Keywords: Social anxiety disorder. Medical students. Social interaction.
1 INTRODUÇÃO
O tema desse projeto abordará o transtorno de ansiedade social (TAS) em alunos de medicina do primeiro ao terceiro período, em uma instituição no Oeste do Paraná. Sendo o objetivo geral deste estudo a avaliação da prevalência do transtorno de ansiedade social em estudantes de medicina e os impactos desse transtorno nas relações sociais desses alunos.
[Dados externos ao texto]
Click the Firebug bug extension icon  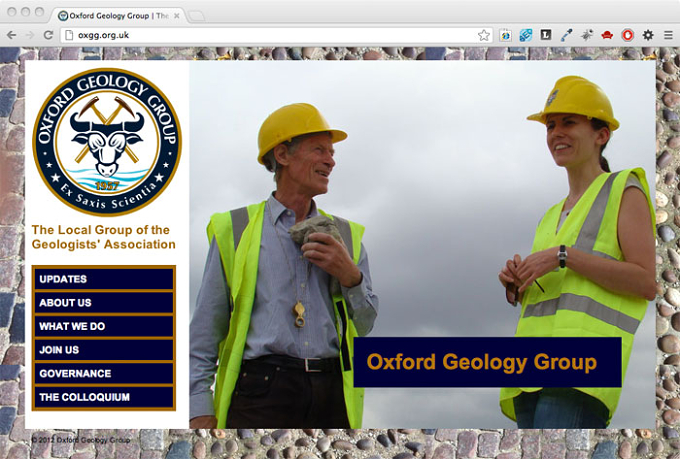tap(587, 35)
O transtorno de ansiedade social pode ser caracterizado como um medo ou ansiedade acentuados e persistentes em situações de exposição social ou desempenho, nas quais a pessoa que é exposta acredita em uma avaliação contínua pelos outros. No geral, pode ser interpretado como um medo intenso de ser julgado negativamente pelas pessoas do ambiente em que o indivíduo ocupa, o que leva à evitação dessas situações ou à experiência delas com um intenso desconforto. A duração desse medo precisa ser de pelo menos seis meses, sendo o impacto sobre a vida diária significativo, afetando áreas como o trabalho, a escola ou os relacionamentos pessoais (1,2).
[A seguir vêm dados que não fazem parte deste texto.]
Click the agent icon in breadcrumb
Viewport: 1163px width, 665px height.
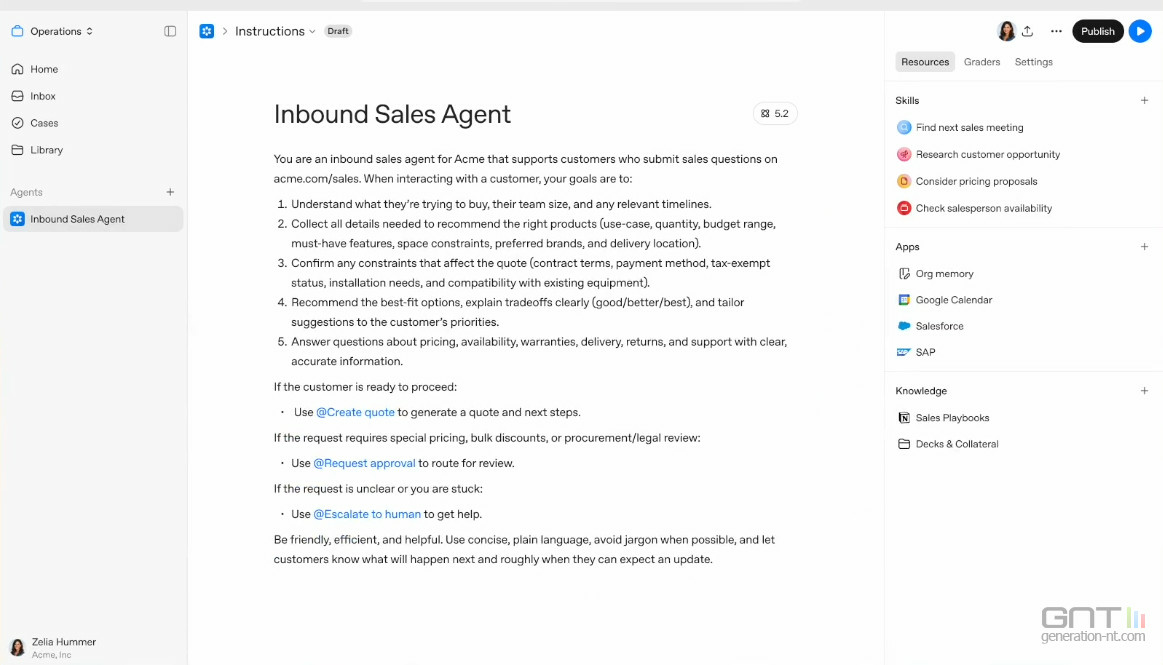coord(207,31)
No que tange a epidemiologia o transtorno de ansiedade social tem uma prevalência de aproximadamente 7% nos EUA por ano, enquanto na Europa a média é de 2,3%. Globalmente, sua prevalência varia de 7% a 13%, sendo considerado o terceiro transtorno psiquiátrico mais comum, e apresenta-se frequentemente com comorbidades como depressão e abuso de substâncias, resultando em impactos significativos na qualidade de vida, levando a impactos significativos na vida social e profissional, e a um maior risco de abuso de substâncias e ao suicídio. Em relação à faixa etária, os adolescentes tendem a ter taxas mais altas do que crianças e idosos. Já em relação ao gênero, o TAS afeta mais as mulheres do que os homens, com uma razão de chances variando de 1,5 a 2 especialmente em adolescentes (3,4).
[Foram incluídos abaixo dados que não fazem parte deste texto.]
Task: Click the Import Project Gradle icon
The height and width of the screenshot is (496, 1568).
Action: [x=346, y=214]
Não somente, mas também é importante salientar quais são os principais fatores de risco para desenvolvimento dessa condição psiquiátrica. Tendo em vista que o TAS envolve interações entre fatores genéticos, ambientais e psicológicos. Atualmente o principal fator é o gênero, porque mulheres apresentam uma prevalência até 2 vezes maior do que em homens, valor esse sustentado pelas observações feitas em estudos que sugerem que o público feminino apresenta uma maior vulnerabilidade biológica e psicológica maior aos transtornos de ansiedade em geral (1,3,5). Outro fator de destaque é o temperamento, pois crianças que apresentam inibição comportamental, como a timidez extrema ou medo de avaliações negativas tendem a apresentar um risco maior de desenvolver TAS na idade adulta (3,6).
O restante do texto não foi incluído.